JAKARTA - Kualitas kepemimpinan kepala daerah dapat menentukan kesejahteraan masyarakat. Maka dari itu, pengukuran Indeks Kepemimpinan Kepala Daerah (IKKD) yang digagas Badan Strategi Kebijakan Dalam Negeri (BSKDN) Kementerian Dalam Negeri (Kemendagri) bertujuan mengawal kinerja kepemimpinan kepala daerah.

Kepala Pusat Strategi Kebijakan Politik, Hukum, dan Pemerintahan Dalam Negeri BSKDN Kemendagri, Akbar Ali mengatakan, pengukuran IKKD juga dilaksanakan untuk memastikan ketersediaan data serta informasi yang dapat dimanfaatkan oleh pemerintah pusat maupun pemerintah daerah guna menjadi acuan dalam pengambilan kebijakan.

Pihaknya masih terus menyempurnakan variabel dan dimensi dalam pengukuran IKKD dengan menyesuaikan ulang pembobotan nilai, karena itu Workshop Pengukuran IKKD dilaksanakan di Jakarta (13/7) untuk menyempurnakan variabel hasil pengukuran IKKD yang sejalan dengan fakta di lapangan.

Dengan demikian, bukti kualitas kepemimpinan kepala daerah tidak hanya berasal dari dokumen administratif semata, tetapi kualitas kepemimpinannya betul-betul dirasakan oleh masyarakat.

"Kendati pengukuran IKKD dilakukan setiap tahun, namun penetapan kepala daerah terbaik dan pemberian penghargaan kepada yang bersangkutan baru akan dilakukan pada tahun 2025," katanya mengutip Antara.

Keputusan ini mempertimbangkan adanya sensitivitas yang cukup besar menjelang Pemilihan Umum (Pemilu) dan Pemilihan Kepala Daerah (Pilkada) Tahun 2024.

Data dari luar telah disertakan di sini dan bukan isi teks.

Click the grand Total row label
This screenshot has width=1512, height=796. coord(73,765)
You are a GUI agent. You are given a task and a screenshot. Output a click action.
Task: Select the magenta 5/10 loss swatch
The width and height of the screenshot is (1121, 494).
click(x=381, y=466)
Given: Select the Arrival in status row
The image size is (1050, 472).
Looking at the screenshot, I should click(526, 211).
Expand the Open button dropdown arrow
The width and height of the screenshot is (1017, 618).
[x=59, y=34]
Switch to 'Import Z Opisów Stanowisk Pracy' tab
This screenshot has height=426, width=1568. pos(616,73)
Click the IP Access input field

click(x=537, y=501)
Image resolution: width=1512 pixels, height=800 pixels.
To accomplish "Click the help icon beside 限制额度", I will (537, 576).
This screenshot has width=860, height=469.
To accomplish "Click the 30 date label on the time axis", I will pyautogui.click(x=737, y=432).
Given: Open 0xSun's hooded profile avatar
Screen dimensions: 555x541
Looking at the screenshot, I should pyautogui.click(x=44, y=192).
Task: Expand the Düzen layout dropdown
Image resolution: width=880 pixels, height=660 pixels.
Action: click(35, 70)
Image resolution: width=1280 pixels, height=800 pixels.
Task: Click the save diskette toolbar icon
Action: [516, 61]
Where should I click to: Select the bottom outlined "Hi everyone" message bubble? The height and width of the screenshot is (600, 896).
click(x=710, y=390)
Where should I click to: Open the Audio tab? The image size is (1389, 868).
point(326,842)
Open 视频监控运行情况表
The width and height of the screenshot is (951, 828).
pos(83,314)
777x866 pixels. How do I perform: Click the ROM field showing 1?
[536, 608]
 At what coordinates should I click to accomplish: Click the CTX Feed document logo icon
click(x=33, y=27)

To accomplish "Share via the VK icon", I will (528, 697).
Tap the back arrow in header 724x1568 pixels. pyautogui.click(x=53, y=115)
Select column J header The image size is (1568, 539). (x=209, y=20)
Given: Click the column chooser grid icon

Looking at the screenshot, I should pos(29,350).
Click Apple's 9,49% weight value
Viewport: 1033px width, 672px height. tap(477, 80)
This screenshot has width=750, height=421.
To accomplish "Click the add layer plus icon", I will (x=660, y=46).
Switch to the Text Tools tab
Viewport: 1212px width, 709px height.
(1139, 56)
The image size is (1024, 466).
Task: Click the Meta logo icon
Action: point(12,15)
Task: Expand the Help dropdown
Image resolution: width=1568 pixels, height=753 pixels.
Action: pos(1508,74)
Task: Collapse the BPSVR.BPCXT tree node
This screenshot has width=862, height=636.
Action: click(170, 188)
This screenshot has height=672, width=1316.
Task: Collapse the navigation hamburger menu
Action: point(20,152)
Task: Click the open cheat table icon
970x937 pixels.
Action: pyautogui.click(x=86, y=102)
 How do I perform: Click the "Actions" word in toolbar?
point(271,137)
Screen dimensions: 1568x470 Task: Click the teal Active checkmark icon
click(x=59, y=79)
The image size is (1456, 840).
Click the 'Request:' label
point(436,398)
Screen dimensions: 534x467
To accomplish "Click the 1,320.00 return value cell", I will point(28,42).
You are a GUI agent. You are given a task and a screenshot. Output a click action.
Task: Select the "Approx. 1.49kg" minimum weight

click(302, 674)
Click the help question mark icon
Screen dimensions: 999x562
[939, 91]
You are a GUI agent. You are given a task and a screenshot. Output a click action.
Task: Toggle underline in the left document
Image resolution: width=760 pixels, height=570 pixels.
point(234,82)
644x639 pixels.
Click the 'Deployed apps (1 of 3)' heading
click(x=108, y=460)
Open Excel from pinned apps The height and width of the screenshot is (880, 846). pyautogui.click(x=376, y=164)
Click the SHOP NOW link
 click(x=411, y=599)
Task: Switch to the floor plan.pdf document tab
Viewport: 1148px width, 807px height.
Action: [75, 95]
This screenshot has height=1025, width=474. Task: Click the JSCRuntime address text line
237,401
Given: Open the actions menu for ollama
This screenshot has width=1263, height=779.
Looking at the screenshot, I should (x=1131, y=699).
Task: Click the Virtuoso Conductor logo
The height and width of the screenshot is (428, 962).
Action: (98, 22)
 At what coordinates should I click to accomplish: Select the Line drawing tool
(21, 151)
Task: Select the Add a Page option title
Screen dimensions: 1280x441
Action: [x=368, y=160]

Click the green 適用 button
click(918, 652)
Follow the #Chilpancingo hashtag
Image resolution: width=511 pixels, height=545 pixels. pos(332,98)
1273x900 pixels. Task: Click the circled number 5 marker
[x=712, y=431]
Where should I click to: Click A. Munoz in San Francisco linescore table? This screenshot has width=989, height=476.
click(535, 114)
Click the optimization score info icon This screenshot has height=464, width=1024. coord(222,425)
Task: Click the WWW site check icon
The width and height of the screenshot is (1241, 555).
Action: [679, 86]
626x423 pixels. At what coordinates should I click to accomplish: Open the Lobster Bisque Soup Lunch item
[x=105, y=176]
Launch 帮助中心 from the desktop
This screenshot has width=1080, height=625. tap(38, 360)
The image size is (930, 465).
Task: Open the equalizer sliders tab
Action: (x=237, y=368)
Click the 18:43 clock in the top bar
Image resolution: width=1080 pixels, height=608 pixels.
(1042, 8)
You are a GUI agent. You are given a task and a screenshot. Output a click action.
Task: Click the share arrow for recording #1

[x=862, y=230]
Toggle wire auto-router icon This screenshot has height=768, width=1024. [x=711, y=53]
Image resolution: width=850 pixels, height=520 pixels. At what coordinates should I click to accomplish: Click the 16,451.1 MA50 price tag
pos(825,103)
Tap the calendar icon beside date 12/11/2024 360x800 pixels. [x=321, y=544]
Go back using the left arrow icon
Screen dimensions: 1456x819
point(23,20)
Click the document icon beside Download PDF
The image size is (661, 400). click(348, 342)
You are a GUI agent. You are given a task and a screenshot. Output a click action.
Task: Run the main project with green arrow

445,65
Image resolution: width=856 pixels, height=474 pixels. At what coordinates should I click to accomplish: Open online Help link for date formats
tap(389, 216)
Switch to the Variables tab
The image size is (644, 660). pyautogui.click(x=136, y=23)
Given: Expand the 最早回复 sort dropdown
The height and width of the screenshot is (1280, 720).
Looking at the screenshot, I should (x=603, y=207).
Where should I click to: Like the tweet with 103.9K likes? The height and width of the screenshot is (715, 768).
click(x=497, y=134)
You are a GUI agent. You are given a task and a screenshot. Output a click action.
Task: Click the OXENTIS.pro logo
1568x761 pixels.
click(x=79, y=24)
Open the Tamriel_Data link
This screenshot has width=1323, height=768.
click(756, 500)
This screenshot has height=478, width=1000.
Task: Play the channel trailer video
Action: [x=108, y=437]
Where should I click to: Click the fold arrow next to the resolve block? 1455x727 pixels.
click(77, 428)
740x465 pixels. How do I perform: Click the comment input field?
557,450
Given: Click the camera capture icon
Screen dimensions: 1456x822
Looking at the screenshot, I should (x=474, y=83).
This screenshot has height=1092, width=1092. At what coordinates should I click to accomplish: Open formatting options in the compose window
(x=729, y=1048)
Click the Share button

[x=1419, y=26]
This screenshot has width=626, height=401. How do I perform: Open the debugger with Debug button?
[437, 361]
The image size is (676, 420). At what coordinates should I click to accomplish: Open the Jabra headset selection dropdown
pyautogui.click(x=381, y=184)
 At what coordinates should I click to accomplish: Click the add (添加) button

Sejalan dengan itu, Dekan Fakultas Manajemen Pemerintahan Institut Pemerintahan Dalam Negeri (IPDN) Halilul Khairi saat menjadi narasumber workshop mengatakan data menjadi salah satu kunci penting kesuksesan pengukuran IKKD.

Untuk itu, menurutnya, data yang digunakan dalam pengukuran IKKD harus mencerminkan realitas yang sebenar-benarnya mengenai kepemimpinan kepala daerah yang diukur.

Khairi menambahkan penggunaan data yang tidak valid dapat menjadi kelemahan hasil pengukuran IKKD.

Bahkan, penggunaan data yang tidak teruji dapat berakibat fatal terhadap perkembangan daerah tersebut. Dia mencontohkan, berdasarkan dokumen tertulis suatu daerah mengalami penurunan angka kemiskinan menjadi 4 persen.

Namun, hal itu berbeda dengan fakta di lapangan yang menyatakan angka kemiskinan masih mencapai 17 persen.

"Salah menggunakan data maka kesimpulannya juga salah, misal data indeksnya sudah paling tinggi, tapi nyatanya tidak, ini kan akan mengganggu perkembangan suatu daerah," ujarnya.